*** Records to process Section Begins ***
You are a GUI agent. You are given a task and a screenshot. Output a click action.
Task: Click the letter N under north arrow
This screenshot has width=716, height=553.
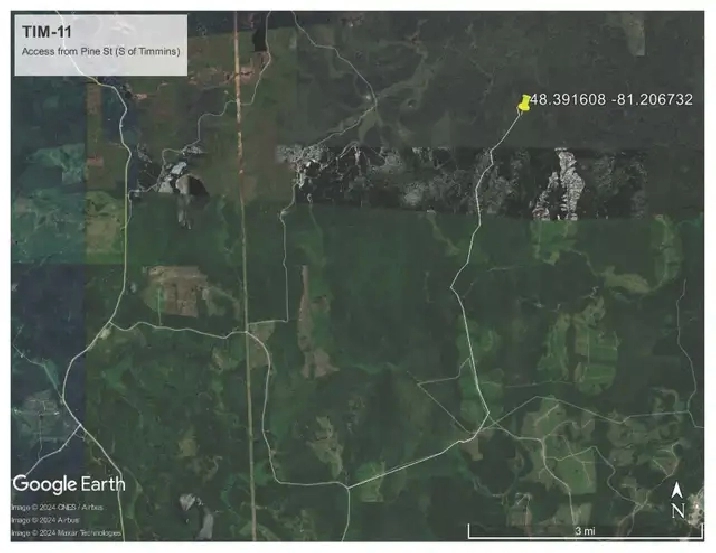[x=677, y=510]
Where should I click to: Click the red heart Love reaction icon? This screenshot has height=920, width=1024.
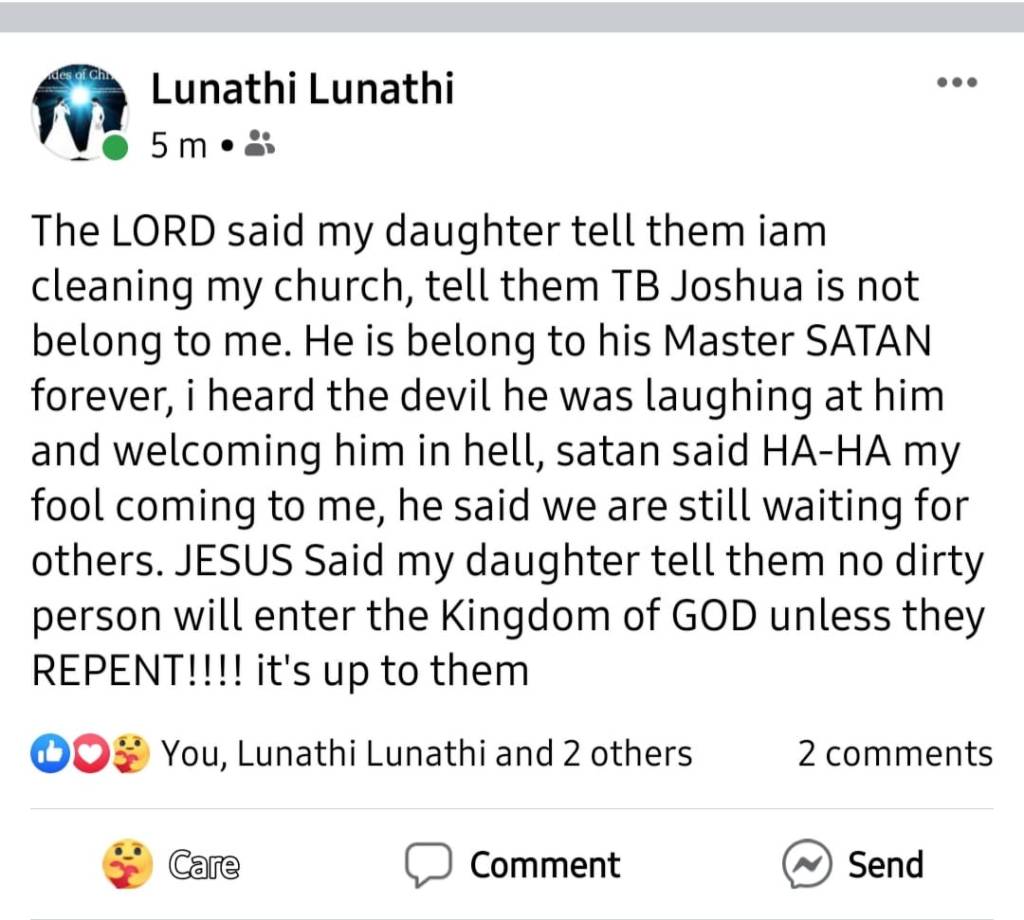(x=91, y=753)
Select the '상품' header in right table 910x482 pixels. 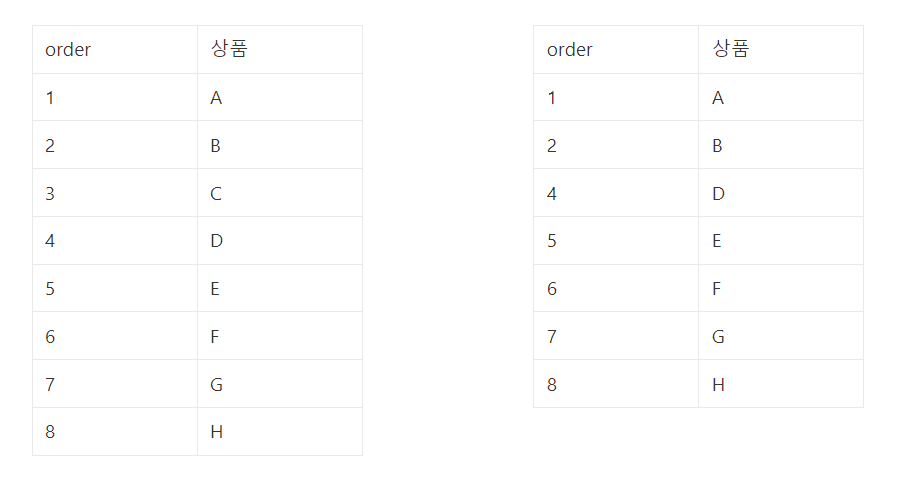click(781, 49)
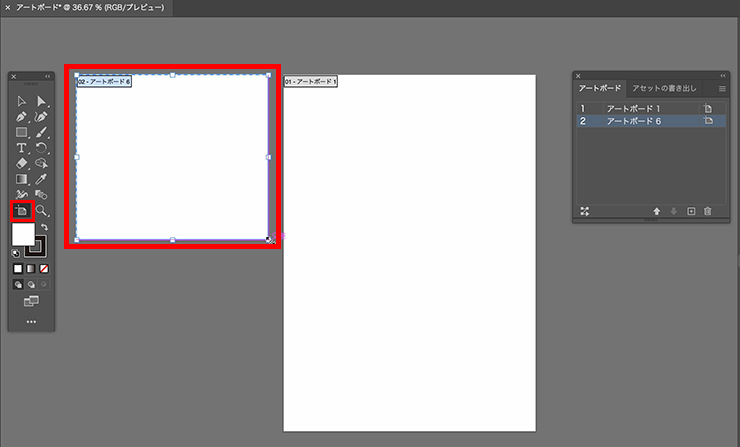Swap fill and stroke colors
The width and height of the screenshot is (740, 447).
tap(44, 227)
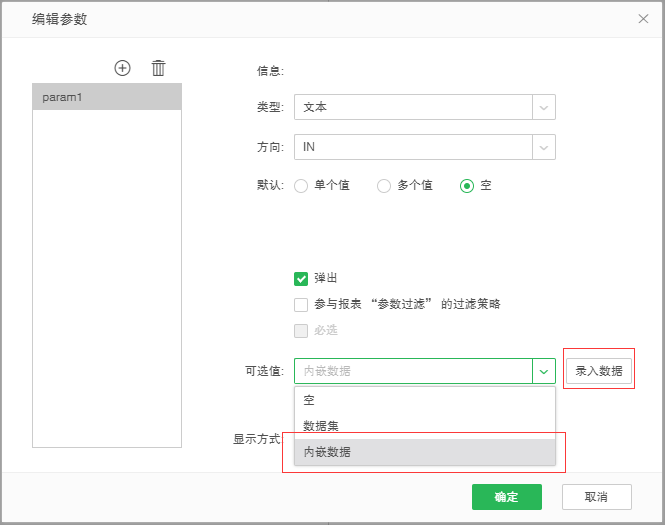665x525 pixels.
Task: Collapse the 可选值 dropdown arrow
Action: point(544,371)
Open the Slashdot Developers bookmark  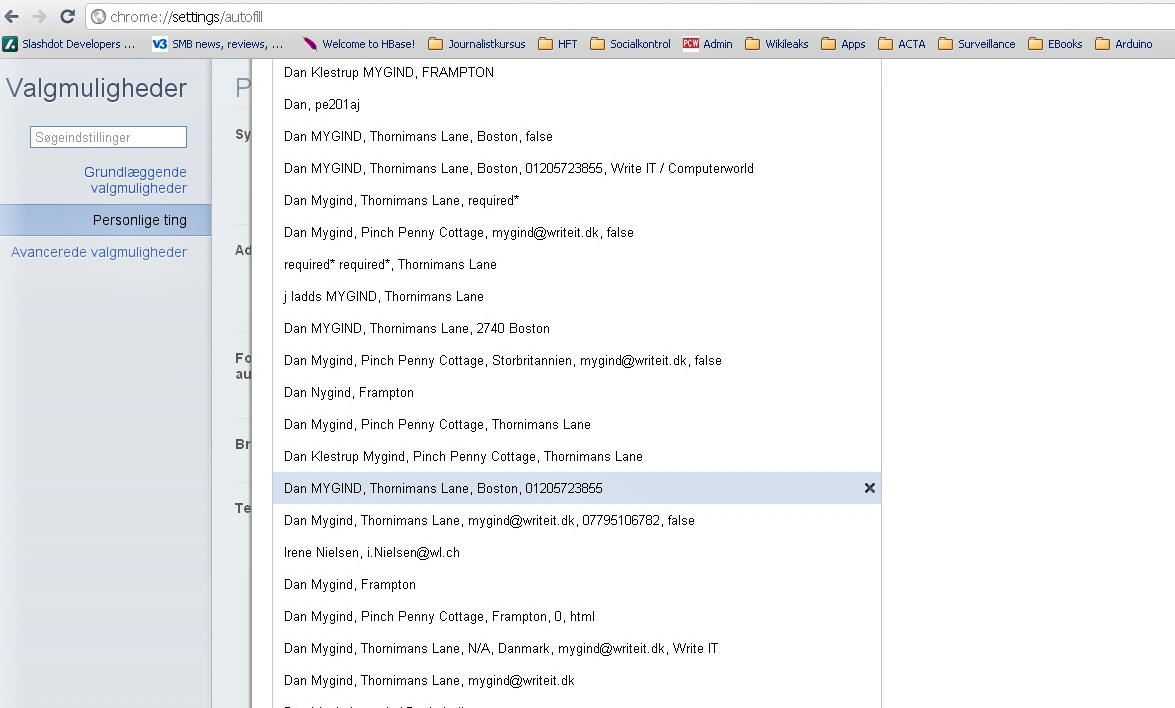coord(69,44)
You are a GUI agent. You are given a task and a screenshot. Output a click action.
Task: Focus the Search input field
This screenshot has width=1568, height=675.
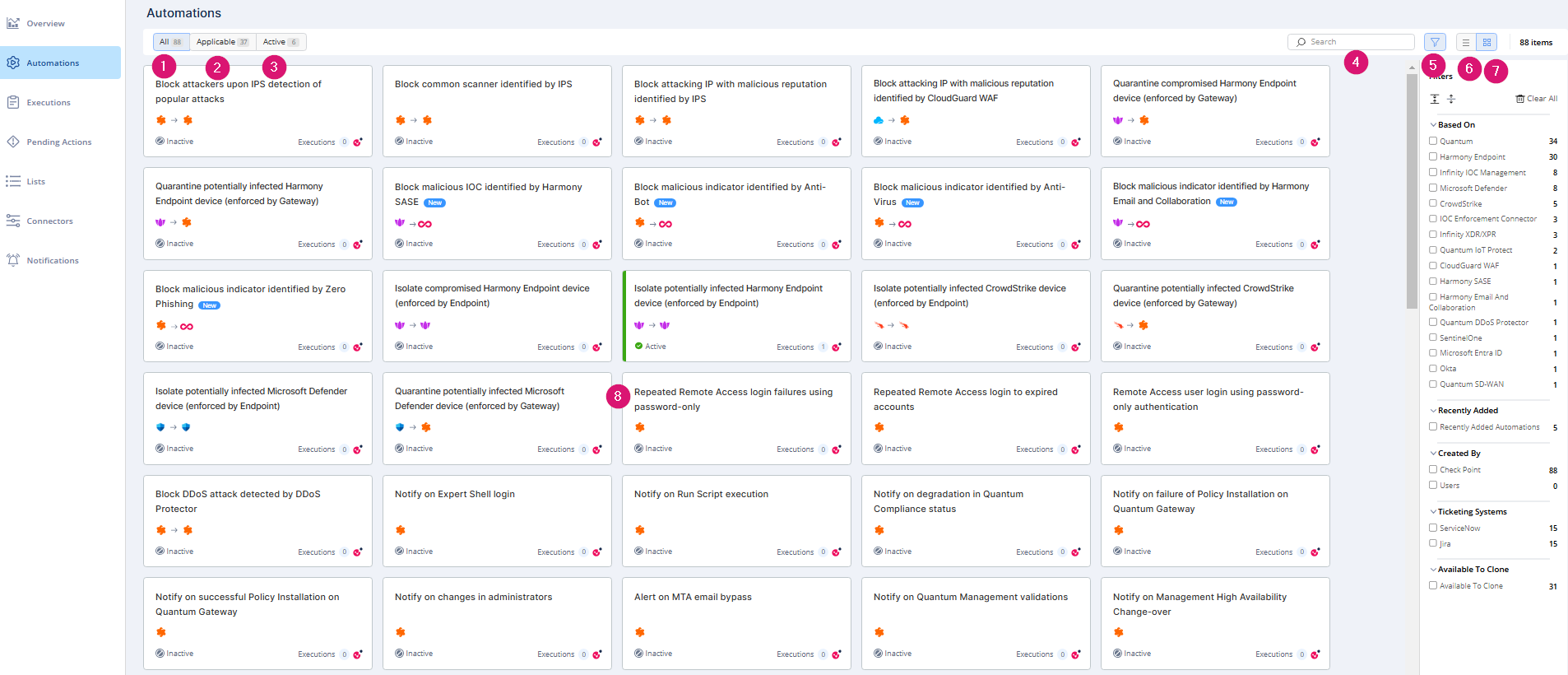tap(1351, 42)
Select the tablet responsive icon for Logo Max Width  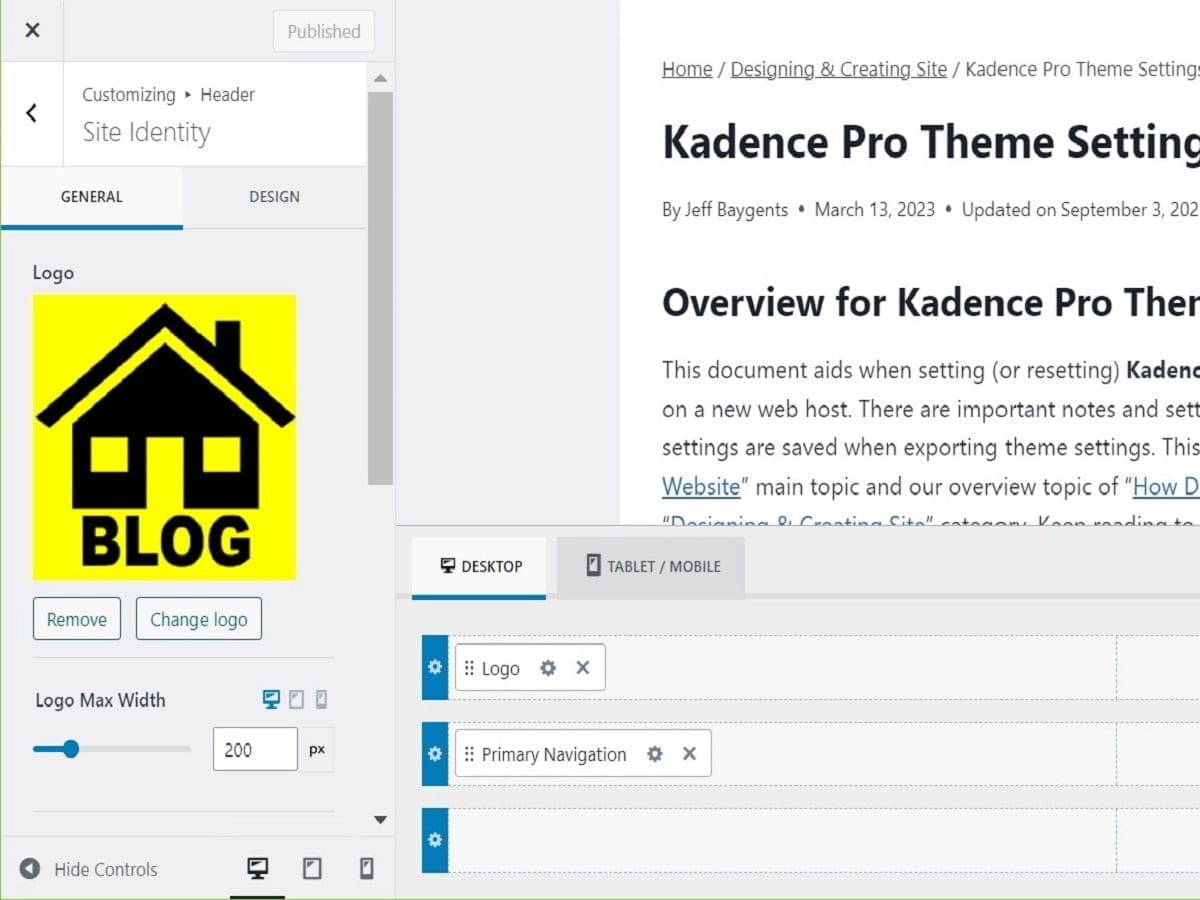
*** Records to process Section Ends ***
### The problem
Reproduce the lines from the one holding "This screenshot has width=1568, height=675." through the end of the entries above exactly, keeping both ends and dropping every picture.

### Answer to this problem
This screenshot has width=1568, height=675.
tap(1351, 42)
Select the tablet responsive icon for Logo Max Width  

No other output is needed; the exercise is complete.